On Thursday, United Airlines made strides to move past its recent PR nightmare, announcing it had reached a settlement with passenger David Dao after he was forcefully dragged from one of its planes earlier this month.
Dao's lawyers said their client had reached a settlement with the company for an undisclosed amount after threatening to take legal action, the New York Times reports. Dao was left with a broken nose, missing teeth, and a concussion after three security agents pulled him from his seat and down the aisle of a Kentucky-bound flight. Dao, a doctor, had refused to give up his seat for a United employee because he said he had patients to see.
"United has taken full responsibility for what happened on Flight 3411, without attempting to blame others, including the City of Chicago," Dao's lawyer, Thomas A. Demetrio, said Thursday. "For this acceptance of corporate accountability, United is to be applauded."
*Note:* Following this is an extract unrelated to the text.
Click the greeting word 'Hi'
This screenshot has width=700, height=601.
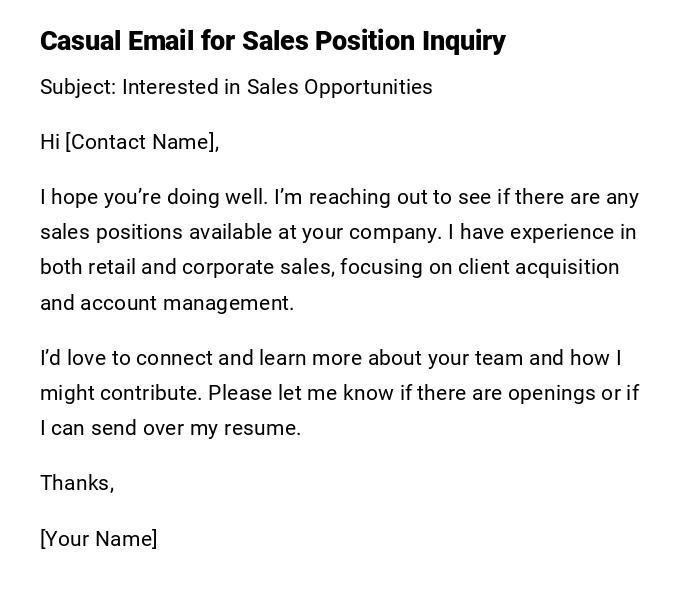point(50,142)
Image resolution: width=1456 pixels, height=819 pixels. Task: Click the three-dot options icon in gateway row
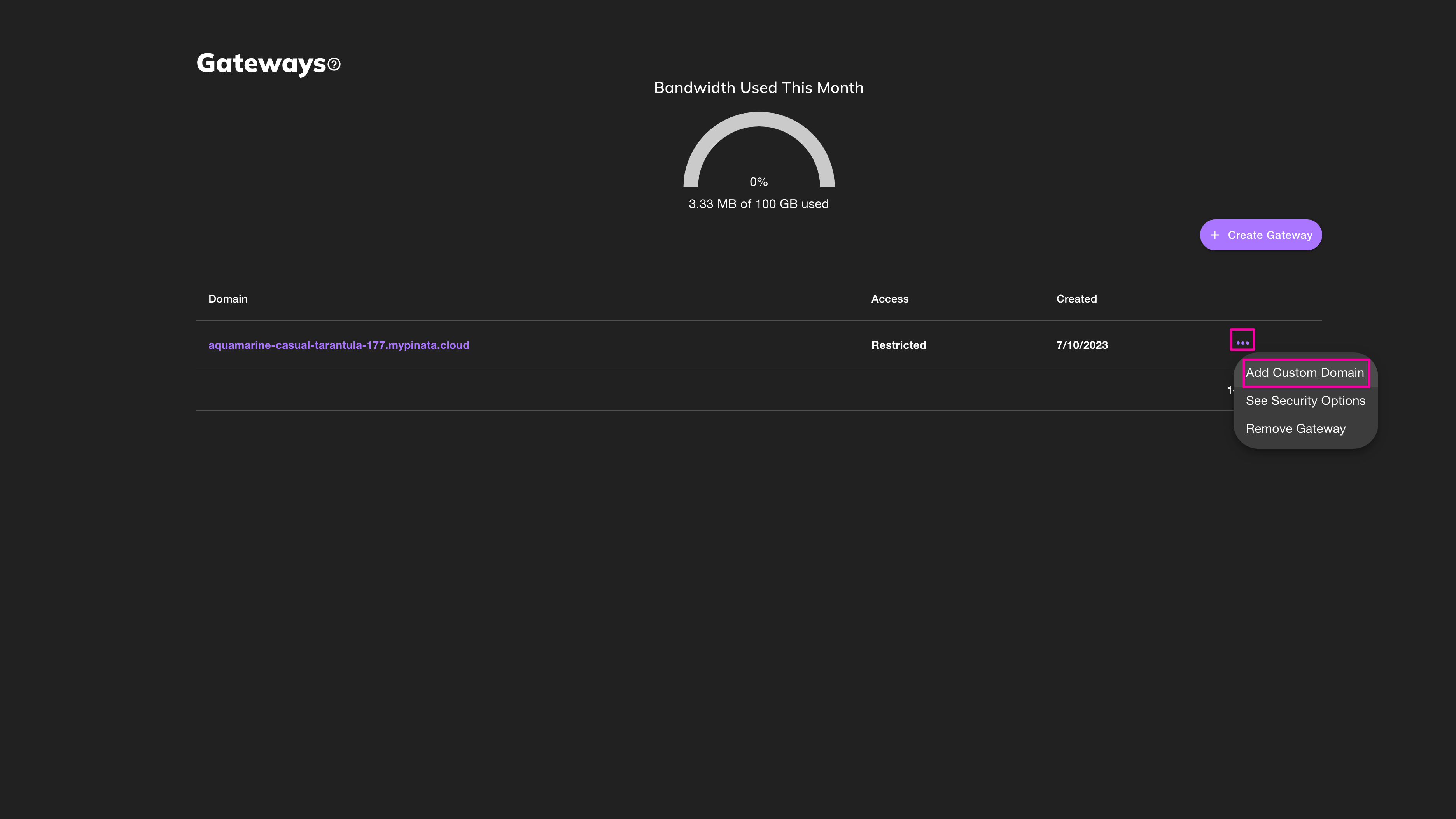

Before the settlement was announced, United released an updated list of procedures Thursday based on its investigation of the incident. Now, if a United flight is completely booked, like the one Dao was on, the airline will ask the last person who paid for a seat to give his or hers up. Additionally, people who have already taken their seats, are disabled, or unaccompanied minors will not be asked to give up their seat. The airline will now offer passengers up to $10,000 to give up their spot, should the flight be overbooked—a practice United also said it would keep to a minimum.
Charles Hobart, a spokesperson for the airline, also confirmed the agreement, telling the Times, "We are pleased to report that United and Dr. Dao have reached an amicable resolution of the unfortunate incident that occurred aboard flight 3411. We look forward to implementing the improvements we have announced, which will put our customers at the center of everything we do."